An equal amount of space is given over to Jake’s much earlier life, as a teenager and young adult, in Australia, also in a fairly remote area of the country. And this part of the narrative mostly runs backwards. We see Jake, first, as a young woman, brutalized by a much older man who keeps her in his house, often locked up, but kept for his sexual outlet. She may not be a prisoner but it’s close to that. Moreover, she apparently first met him when she was a hooker on the streets of Port Hedland, a mining town, where she fled after difficulties at home and a horrendous beating that scarred her back so badly
that some of her clients are turned off by it when the see her naked. Jake has entered prostitution quite by accident when she discovered that she could earn more from one brief sexual encounter than picking fruit and cleaning public toilets (two jobs she held earlier) for an entire day.

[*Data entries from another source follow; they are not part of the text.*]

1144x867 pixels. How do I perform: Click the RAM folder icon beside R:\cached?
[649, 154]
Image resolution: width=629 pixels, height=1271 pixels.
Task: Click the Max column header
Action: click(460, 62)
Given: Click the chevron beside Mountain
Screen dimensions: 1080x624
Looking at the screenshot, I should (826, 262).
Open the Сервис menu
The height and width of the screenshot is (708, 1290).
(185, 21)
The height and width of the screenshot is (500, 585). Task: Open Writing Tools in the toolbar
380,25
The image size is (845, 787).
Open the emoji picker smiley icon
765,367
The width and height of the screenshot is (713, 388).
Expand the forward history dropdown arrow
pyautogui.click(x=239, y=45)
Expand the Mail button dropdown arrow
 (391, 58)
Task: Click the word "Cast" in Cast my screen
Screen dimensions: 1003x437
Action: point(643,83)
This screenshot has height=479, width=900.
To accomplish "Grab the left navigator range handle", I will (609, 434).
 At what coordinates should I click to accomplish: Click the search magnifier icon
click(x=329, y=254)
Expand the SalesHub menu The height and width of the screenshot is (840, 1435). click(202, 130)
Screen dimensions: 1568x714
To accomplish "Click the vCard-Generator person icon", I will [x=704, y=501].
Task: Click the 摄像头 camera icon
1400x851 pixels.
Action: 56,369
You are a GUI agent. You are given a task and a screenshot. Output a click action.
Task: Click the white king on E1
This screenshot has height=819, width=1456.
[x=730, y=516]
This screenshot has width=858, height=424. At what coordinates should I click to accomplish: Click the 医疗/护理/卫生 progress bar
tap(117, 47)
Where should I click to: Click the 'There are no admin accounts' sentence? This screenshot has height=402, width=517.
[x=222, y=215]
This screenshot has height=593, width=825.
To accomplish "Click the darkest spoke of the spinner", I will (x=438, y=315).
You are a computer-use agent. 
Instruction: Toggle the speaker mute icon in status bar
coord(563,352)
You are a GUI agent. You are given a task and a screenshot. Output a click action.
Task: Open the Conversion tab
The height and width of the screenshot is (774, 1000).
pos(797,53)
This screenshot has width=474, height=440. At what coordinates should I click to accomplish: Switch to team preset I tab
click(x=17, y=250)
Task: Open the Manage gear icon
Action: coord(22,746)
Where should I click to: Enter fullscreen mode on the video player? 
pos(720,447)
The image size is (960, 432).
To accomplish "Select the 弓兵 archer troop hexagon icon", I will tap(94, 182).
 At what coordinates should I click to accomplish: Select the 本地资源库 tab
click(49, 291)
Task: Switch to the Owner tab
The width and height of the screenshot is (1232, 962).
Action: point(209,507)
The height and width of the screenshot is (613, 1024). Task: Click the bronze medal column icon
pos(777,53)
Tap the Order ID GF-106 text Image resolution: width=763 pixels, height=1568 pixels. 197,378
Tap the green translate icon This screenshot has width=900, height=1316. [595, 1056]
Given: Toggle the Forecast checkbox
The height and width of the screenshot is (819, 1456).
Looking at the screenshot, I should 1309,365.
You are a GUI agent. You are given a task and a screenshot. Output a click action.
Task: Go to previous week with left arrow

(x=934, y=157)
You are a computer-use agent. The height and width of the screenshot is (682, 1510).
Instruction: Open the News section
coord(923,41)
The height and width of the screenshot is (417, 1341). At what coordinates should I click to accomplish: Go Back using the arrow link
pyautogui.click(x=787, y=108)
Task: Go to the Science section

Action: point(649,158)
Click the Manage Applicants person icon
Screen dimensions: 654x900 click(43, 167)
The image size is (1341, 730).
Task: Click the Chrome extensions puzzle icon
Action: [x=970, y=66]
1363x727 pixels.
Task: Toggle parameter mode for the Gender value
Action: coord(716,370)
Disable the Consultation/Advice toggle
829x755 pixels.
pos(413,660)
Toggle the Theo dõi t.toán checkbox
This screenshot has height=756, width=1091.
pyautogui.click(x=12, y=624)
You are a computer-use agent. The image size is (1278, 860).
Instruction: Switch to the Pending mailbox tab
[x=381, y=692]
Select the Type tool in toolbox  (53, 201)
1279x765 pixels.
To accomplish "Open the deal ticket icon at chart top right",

Tracing that earlier stage in her life back further, we see Jake as a tomboyish teenager in another town where aboriginals are held with contempt, except that the white teenage girls apparently drool after the aboriginal young men. It’s the usual instance of forbidden sex between the races, repressed by the country’s racism. Jake makes the error of concluding that one of these guys, Denver Cobby, is attracted to her because all at once he becomes friendly with her, seemingly implying something beyond a casual friendship.
Much of what I have described thus far is only hinted at by nuance, and because the narrative simultaneously moves forward—hopefully so that Jake will discover what/who is killing her sheep—and backwards to her childhood at home, with a fully intact family (father, mother, older sister and triplet brothers), issues of cause and effect, we assume, will be addressed. But they are not. While she is still in Australia, but after she had fled from the remote area of her birth, she suddenly discovers $50,000 in her checking account. The source? Insurance money from her father’s accidental death (which she did not know about until she called home to ask about the 50K). Presumably, that money has given her the opportunity to leave Australia and migrate to England, buy a sheep farm so she can employ one of the skills she learned when she was living on her own. But we are shown little of this directly. Nor do we know for certain how she managed to escape the house where she was the older man’s sex slave. And certainly we do not know that the monster/creature is, the one that is possibly killing her sheep at the end of the story.
I have written this review of All the Birds, Singing without quoting a single passage. There is nothing that can be quoted that will explain anything. Still, Evie Wyld has an incredible talent to keep the reader engaged, turning the pages, and hopeful that everything will be illuminated. Is that a matter of hope springs eternal or hope becomes hopeless?